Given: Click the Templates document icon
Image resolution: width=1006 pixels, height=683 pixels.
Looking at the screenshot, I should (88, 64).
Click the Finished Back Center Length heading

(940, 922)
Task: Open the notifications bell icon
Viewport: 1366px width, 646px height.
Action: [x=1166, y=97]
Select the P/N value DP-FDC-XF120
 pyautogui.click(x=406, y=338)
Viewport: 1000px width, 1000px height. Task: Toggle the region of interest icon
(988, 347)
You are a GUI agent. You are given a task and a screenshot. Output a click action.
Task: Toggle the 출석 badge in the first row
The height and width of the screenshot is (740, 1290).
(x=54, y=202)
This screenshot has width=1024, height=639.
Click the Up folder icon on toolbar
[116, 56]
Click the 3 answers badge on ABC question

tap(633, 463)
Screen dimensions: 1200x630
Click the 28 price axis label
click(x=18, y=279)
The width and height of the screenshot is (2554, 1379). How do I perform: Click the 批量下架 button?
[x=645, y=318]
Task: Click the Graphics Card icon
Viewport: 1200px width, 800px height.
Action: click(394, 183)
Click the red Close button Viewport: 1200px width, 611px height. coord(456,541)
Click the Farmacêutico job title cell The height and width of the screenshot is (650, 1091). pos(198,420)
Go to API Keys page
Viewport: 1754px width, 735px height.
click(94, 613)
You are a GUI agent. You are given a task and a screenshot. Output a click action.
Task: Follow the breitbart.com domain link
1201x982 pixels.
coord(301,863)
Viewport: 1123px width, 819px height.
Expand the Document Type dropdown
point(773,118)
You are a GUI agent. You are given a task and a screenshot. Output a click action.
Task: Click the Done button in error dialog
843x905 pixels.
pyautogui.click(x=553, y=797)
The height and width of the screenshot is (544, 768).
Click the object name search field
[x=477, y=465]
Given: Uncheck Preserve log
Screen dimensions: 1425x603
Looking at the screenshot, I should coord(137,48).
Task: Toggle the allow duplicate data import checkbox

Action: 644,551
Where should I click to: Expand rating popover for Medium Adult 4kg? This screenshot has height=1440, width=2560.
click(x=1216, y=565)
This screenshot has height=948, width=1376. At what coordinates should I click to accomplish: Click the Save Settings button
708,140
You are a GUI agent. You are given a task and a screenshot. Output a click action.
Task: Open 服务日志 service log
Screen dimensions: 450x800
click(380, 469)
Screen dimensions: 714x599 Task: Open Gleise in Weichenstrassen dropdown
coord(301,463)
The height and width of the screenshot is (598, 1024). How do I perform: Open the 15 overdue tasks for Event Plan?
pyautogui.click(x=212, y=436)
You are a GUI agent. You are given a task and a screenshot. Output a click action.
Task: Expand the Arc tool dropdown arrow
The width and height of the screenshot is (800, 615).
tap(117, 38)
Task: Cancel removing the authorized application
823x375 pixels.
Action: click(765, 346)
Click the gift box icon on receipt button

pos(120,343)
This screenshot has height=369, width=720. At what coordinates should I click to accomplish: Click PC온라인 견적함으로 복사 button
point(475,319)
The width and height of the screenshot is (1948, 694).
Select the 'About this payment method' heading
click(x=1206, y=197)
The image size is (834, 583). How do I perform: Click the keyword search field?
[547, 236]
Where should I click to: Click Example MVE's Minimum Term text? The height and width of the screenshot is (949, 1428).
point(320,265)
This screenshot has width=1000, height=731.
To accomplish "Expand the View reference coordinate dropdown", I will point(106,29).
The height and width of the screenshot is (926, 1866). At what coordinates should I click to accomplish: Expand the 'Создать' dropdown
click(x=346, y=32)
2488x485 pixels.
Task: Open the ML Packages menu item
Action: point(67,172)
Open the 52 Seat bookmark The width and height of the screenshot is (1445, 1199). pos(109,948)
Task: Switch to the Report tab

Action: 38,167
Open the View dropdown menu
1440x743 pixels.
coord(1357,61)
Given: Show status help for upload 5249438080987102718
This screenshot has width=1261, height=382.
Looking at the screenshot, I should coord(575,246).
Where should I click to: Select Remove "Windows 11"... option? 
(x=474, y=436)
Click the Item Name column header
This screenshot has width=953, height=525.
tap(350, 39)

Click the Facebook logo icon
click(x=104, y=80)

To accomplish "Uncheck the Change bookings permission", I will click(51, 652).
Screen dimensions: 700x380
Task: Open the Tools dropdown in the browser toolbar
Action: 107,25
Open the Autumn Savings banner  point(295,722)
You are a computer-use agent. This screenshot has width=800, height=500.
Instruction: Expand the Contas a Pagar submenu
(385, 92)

### Task description
Repeat the data verbatim.

### Answer space
Given: Click the Templates document icon
Image resolution: width=1006 pixels, height=683 pixels.
Looking at the screenshot, I should (88, 64).
Click the Finished Back Center Length heading

(940, 922)
Task: Open the notifications bell icon
Viewport: 1366px width, 646px height.
Action: [x=1166, y=97]
Select the P/N value DP-FDC-XF120
 pyautogui.click(x=406, y=338)
Viewport: 1000px width, 1000px height. Task: Toggle the region of interest icon
(988, 347)
You are a GUI agent. You are given a task and a screenshot. Output a click action.
Task: Toggle the 출석 badge in the first row
The height and width of the screenshot is (740, 1290).
(x=54, y=202)
This screenshot has width=1024, height=639.
Click the Up folder icon on toolbar
[116, 56]
Click the 3 answers badge on ABC question

tap(633, 463)
Screen dimensions: 1200x630
Click the 28 price axis label
click(x=18, y=279)
The width and height of the screenshot is (2554, 1379). How do I perform: Click the 批量下架 button?
[x=645, y=318]
Task: Click the Graphics Card icon
Viewport: 1200px width, 800px height.
Action: click(394, 183)
Click the red Close button Viewport: 1200px width, 611px height. coord(456,541)
Click the Farmacêutico job title cell The height and width of the screenshot is (650, 1091). pos(198,420)
Go to API Keys page
Viewport: 1754px width, 735px height.
click(94, 613)
You are a GUI agent. You are given a task and a screenshot. Output a click action.
Task: Follow the breitbart.com domain link
1201x982 pixels.
coord(301,863)
Viewport: 1123px width, 819px height.
Expand the Document Type dropdown
point(773,118)
You are a GUI agent. You are given a task and a screenshot. Output a click action.
Task: Click the Done button in error dialog
843x905 pixels.
pyautogui.click(x=553, y=797)
The height and width of the screenshot is (544, 768).
Click the object name search field
[x=477, y=465]
Given: Uncheck Preserve log
Screen dimensions: 1425x603
Looking at the screenshot, I should coord(137,48).
Task: Toggle the allow duplicate data import checkbox

Action: 644,551
Where should I click to: Expand rating popover for Medium Adult 4kg? This screenshot has height=1440, width=2560.
click(x=1216, y=565)
This screenshot has height=948, width=1376. At what coordinates should I click to accomplish: Click the Save Settings button
708,140
You are a GUI agent. You are given a task and a screenshot. Output a click action.
Task: Open 服务日志 service log
Screen dimensions: 450x800
click(380, 469)
Screen dimensions: 714x599 Task: Open Gleise in Weichenstrassen dropdown
coord(301,463)
The height and width of the screenshot is (598, 1024). How do I perform: Open the 15 overdue tasks for Event Plan?
pyautogui.click(x=212, y=436)
You are a GUI agent. You are given a task and a screenshot. Output a click action.
Task: Expand the Arc tool dropdown arrow
The width and height of the screenshot is (800, 615).
tap(117, 38)
Task: Cancel removing the authorized application
823x375 pixels.
Action: click(765, 346)
Click the gift box icon on receipt button

pos(120,343)
This screenshot has height=369, width=720. At what coordinates should I click to accomplish: Click PC온라인 견적함으로 복사 button
point(475,319)
The width and height of the screenshot is (1948, 694).
Select the 'About this payment method' heading
click(x=1206, y=197)
The image size is (834, 583). How do I perform: Click the keyword search field?
[547, 236]
Where should I click to: Click Example MVE's Minimum Term text? The height and width of the screenshot is (949, 1428).
point(320,265)
This screenshot has width=1000, height=731.
To accomplish "Expand the View reference coordinate dropdown", I will point(106,29).
The height and width of the screenshot is (926, 1866). At what coordinates should I click to accomplish: Expand the 'Создать' dropdown
click(x=346, y=32)
2488x485 pixels.
Task: Open the ML Packages menu item
Action: point(67,172)
Open the 52 Seat bookmark The width and height of the screenshot is (1445, 1199). pos(109,948)
Task: Switch to the Report tab

Action: 38,167
Open the View dropdown menu
1440x743 pixels.
coord(1357,61)
Given: Show status help for upload 5249438080987102718
This screenshot has width=1261, height=382.
Looking at the screenshot, I should coord(575,246).
Where should I click to: Select Remove "Windows 11"... option? 
(x=474, y=436)
Click the Item Name column header
This screenshot has width=953, height=525.
tap(350, 39)

Click the Facebook logo icon
click(x=104, y=80)

To accomplish "Uncheck the Change bookings permission", I will click(51, 652).
Screen dimensions: 700x380
Task: Open the Tools dropdown in the browser toolbar
Action: 107,25
Open the Autumn Savings banner  point(295,722)
You are a computer-use agent. This screenshot has width=800, height=500.
Instruction: Expand the Contas a Pagar submenu
(385, 92)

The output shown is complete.